La Chevelure
Henri-Edmond Cross·1892
Historical Context
La Chevelure (The Hair), painted in 1892 and held at the Musée d'Orsay, is among Cross's earliest Divisionist figure studies, completed just after his adoption of the technique in 1891. The subject — a woman's hair, presumably being arranged or simply loose — is intimate and domestic, focusing Divisionist color analysis on the warm tones of human hair rather than on landscape or open-air light conditions. By 1892 Cross was working intensively to master the figure in Divisionist conditions, following Seurat's example in the Models series. The Orsay's acquisition positioned this early figure study alongside Cross's later and more ambitious canvases in the permanent collection. The hair subject offered a specific technical challenge: the varied warm tones of hair — from dark brown at the roots to lighter reddish-gold at the tips where light caught it — demanded careful calibration of divided color within a narrow tonal range. The domestic intimacy of the subject contrasts with the classical mythological figures and Mediterranean landscapes of his more celebrated works.
Technical Analysis
The hair is built from closely related warm strokes — browns, reds, golds, and yellows — differentiated by the direction and intensity of light falling on the mass of hair. The Divisionist stroke in this intimate study is smaller and more precise than in Cross's expansive Mediterranean landscapes.
Look Closer
- ◆Human hair offered a concentrated test of Divisionist color division — warm tones ranging from deep brown to gold, all built from individually applied strokes.

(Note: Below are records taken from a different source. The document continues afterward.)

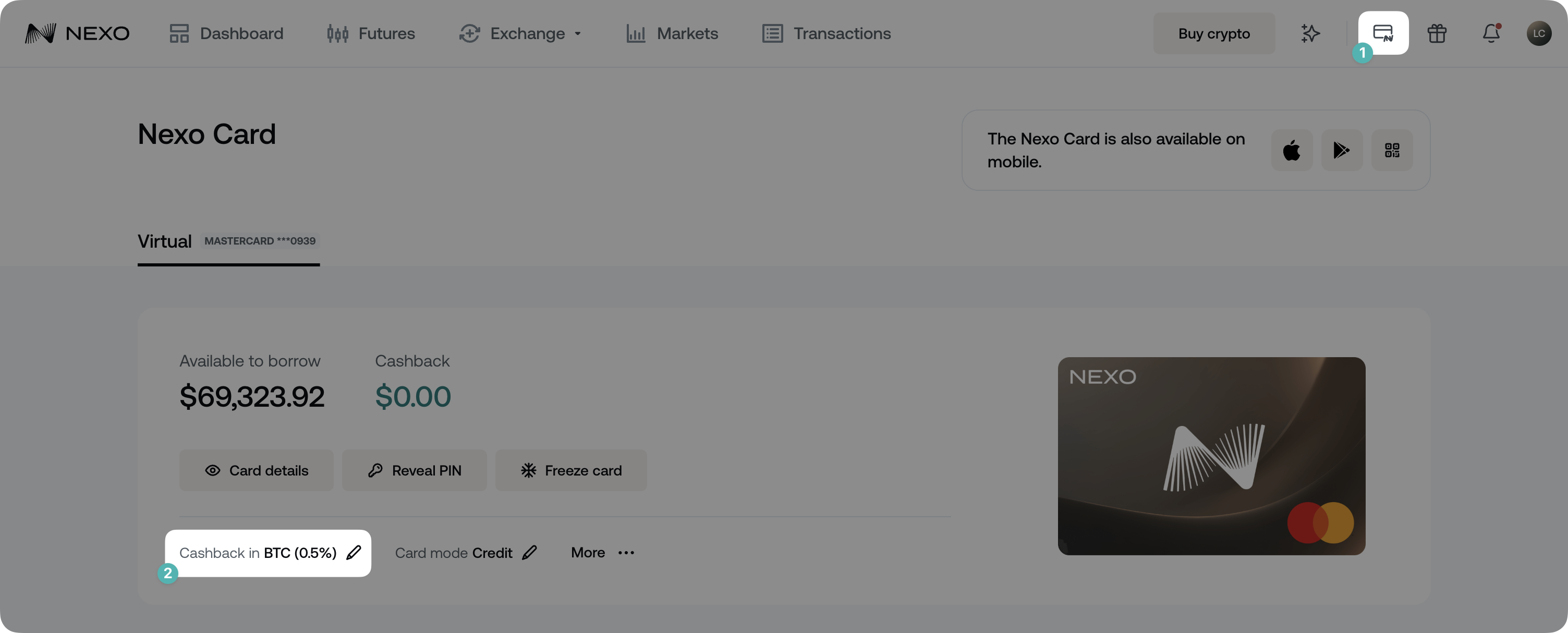Reveal the card PIN
1568x633 pixels.
414,470
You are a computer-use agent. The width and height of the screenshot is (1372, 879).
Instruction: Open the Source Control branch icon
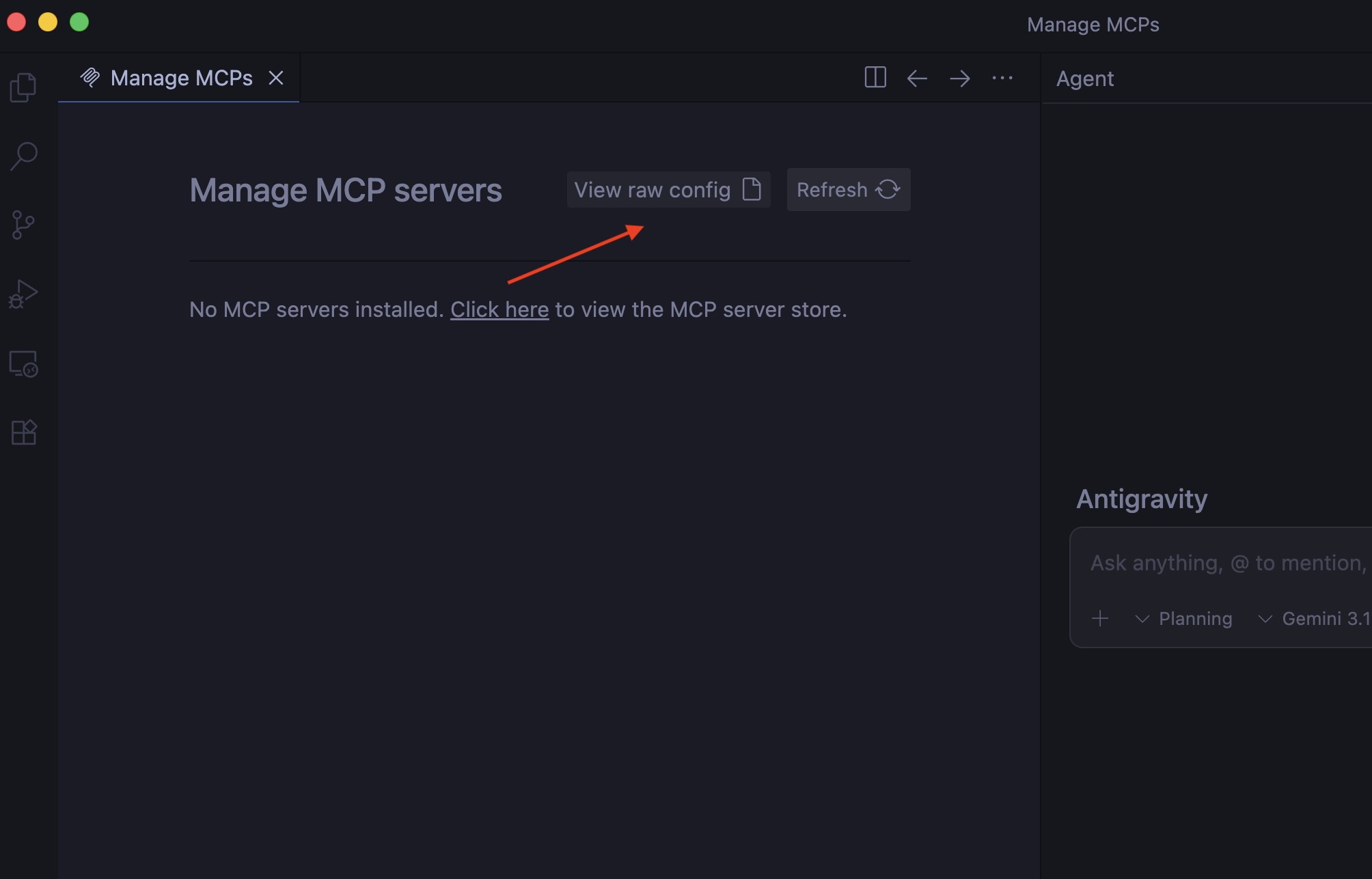23,225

- ◆The intimate domestic subject contrasts with Cross's more famous sunlit landscapes, showing the technique's range from intimacy to the spectacular.
- ◆The early 1892 date places this among his first Divisionist figure studies — a learning exercise in applying the system to flesh and hair rather than sea and sky.
- ◆The subtle range of warm tones — from deep brown through auburn to gold — required precise calibration of adjacent strokes to achieve coherent form.